**WHAT TO WORK ON:** All of the entries must be reproduced exactly, with no images carried over.

(Screenshot grounding data)
>>>

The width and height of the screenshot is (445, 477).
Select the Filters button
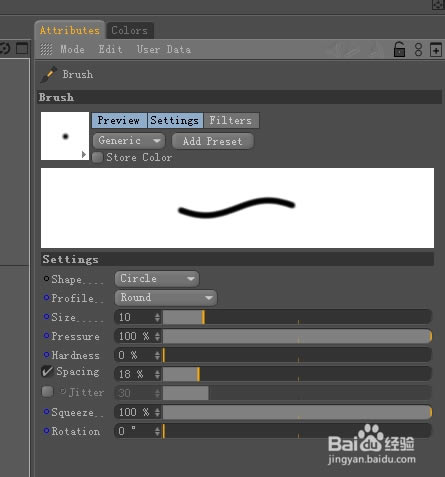click(x=231, y=120)

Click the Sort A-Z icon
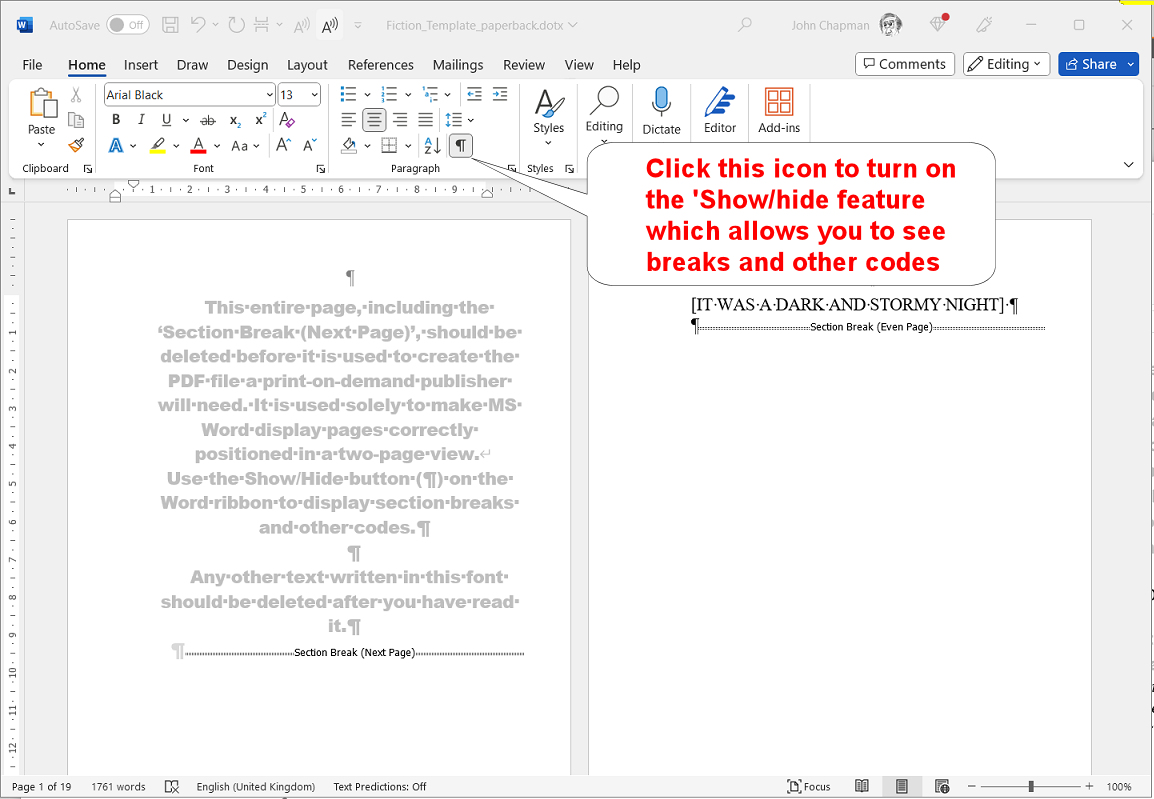[431, 146]
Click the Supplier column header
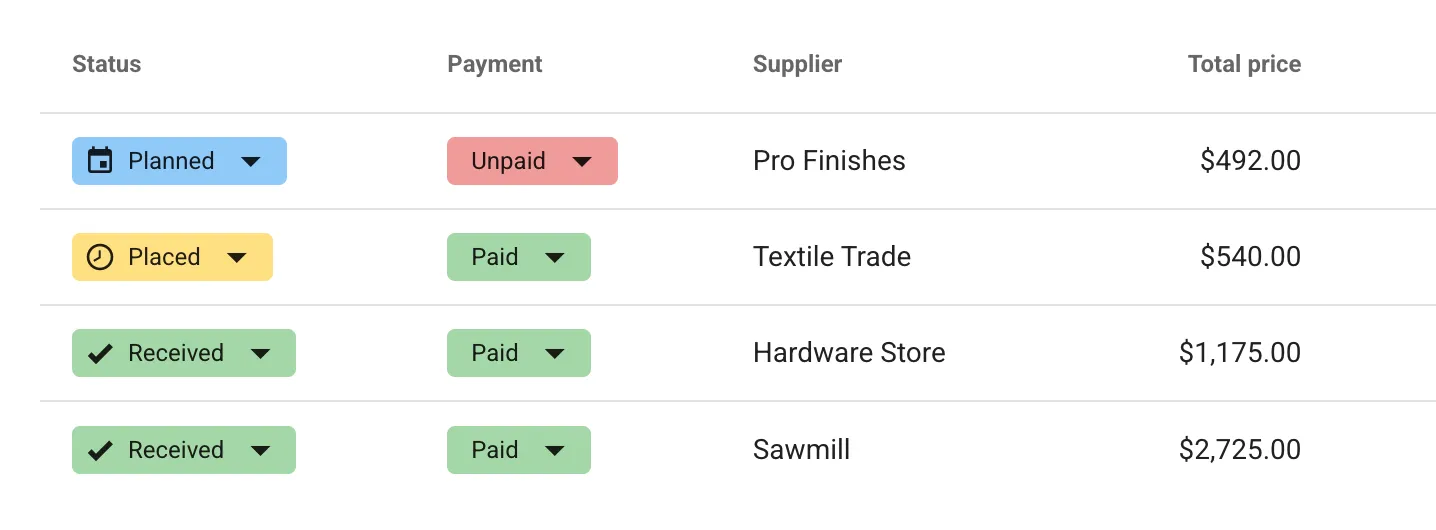 point(797,64)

<<<

**YOUR SOLUTION:**
The width and height of the screenshot is (445, 477).
Select the Filters button
click(x=231, y=120)

Click the Sort A-Z icon
[431, 146]
Click the Supplier column header
 point(797,64)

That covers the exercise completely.